Locate each line in the data below that contains the string "height", and copy those lines unchanged.

• _Exercise data_:
• • • • •

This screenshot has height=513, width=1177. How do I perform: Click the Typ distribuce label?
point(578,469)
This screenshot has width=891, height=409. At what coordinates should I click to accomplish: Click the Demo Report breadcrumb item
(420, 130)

• • • • •

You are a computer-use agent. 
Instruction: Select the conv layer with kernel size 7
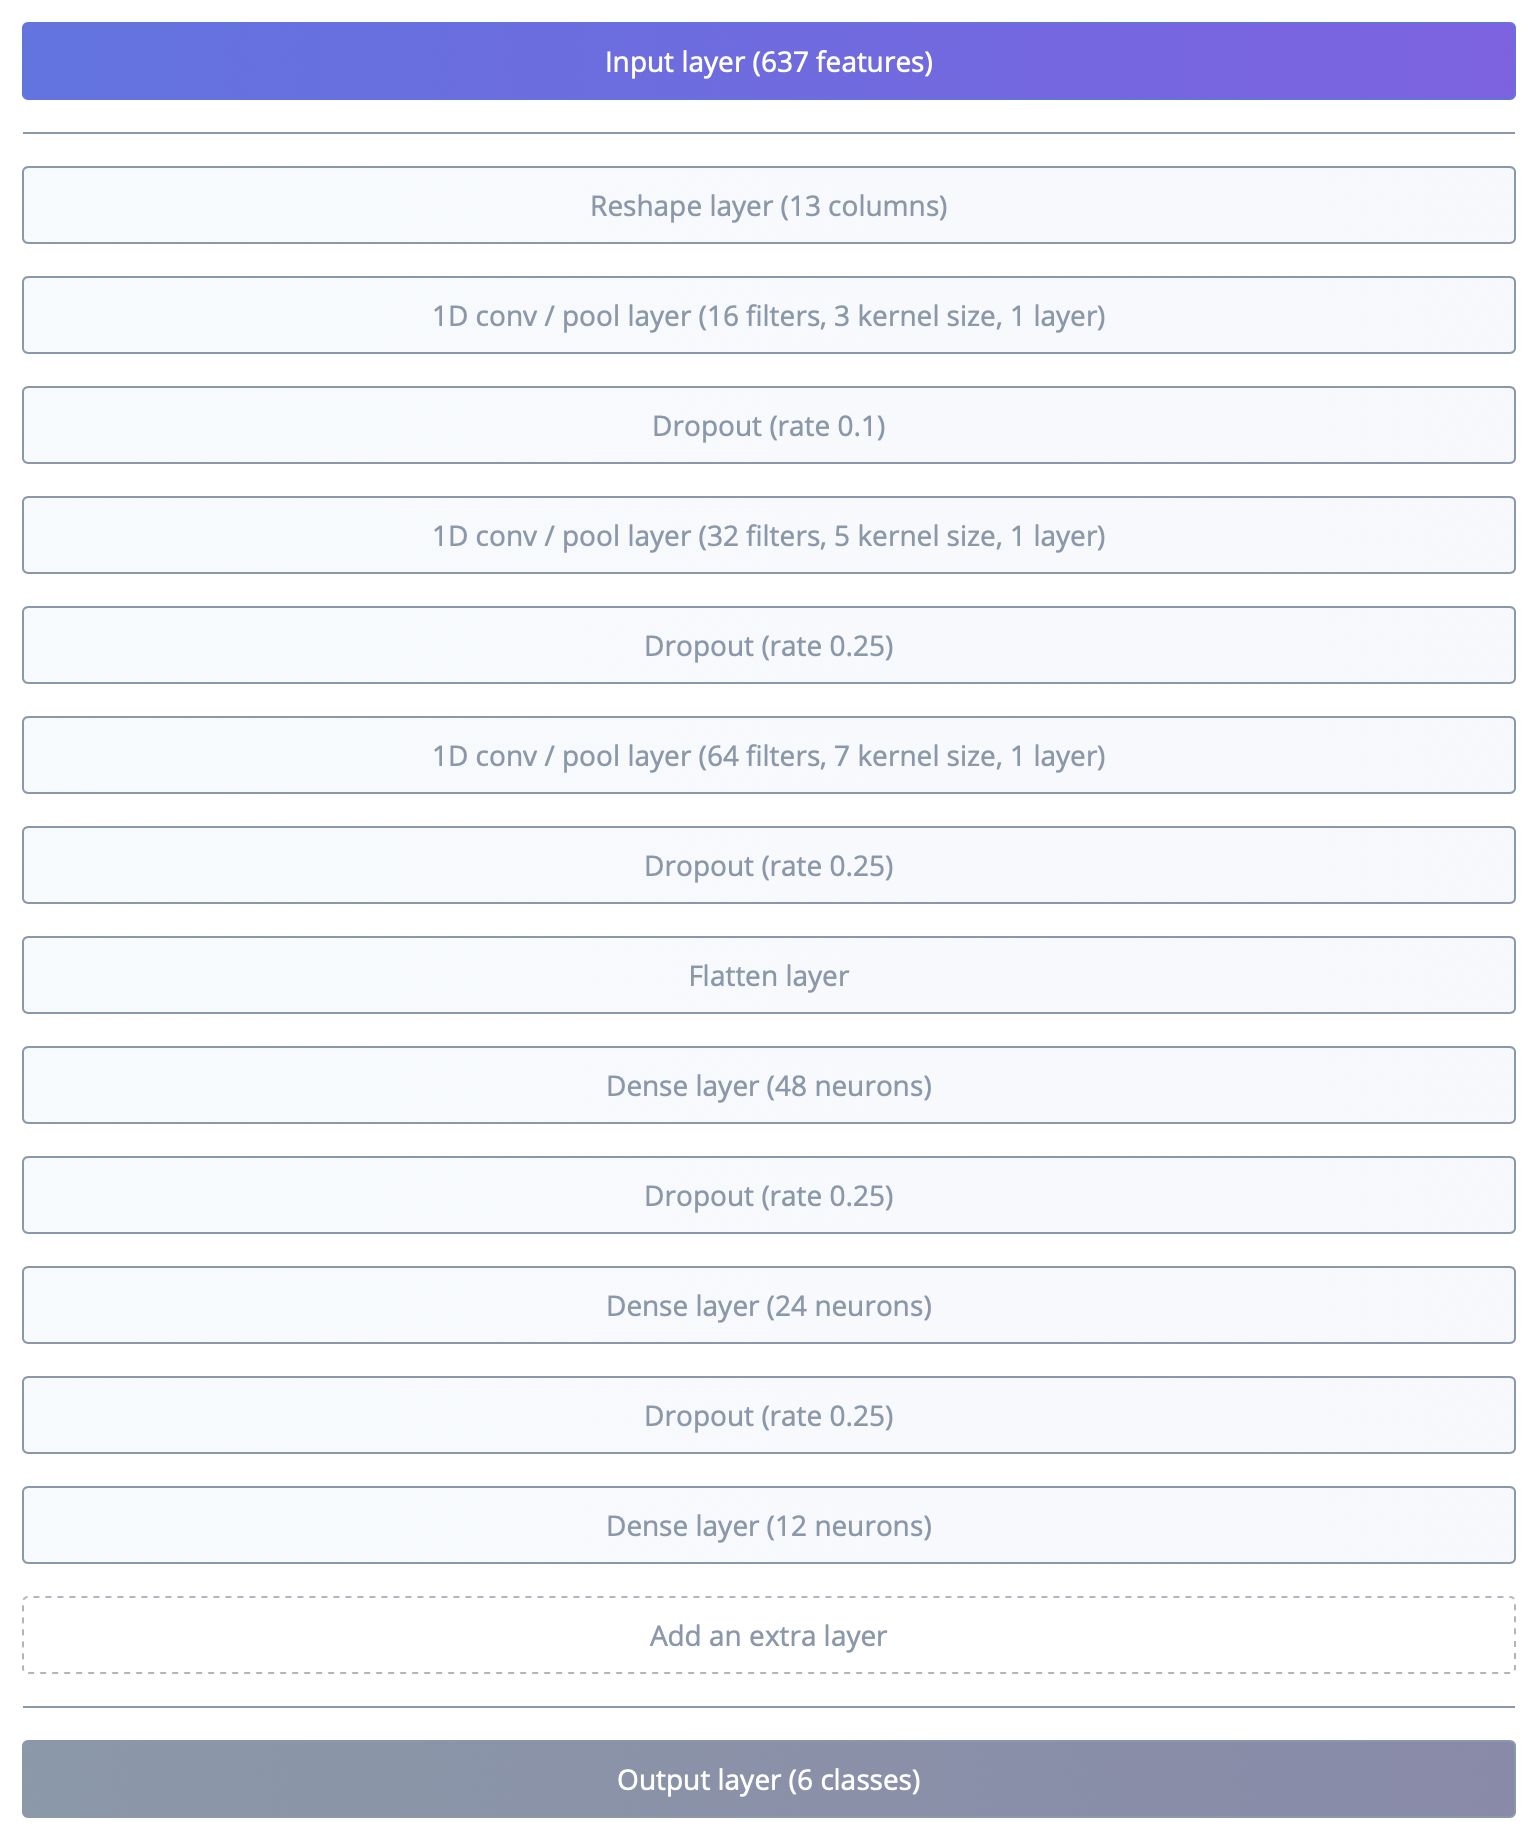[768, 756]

• • • • •

• _Full response_:
This screenshot has height=513, width=1177. How do I perform: Click the Typ distribuce label?
This screenshot has width=891, height=409. At what coordinates should I click to accomplish: Click the Demo Report breadcrumb item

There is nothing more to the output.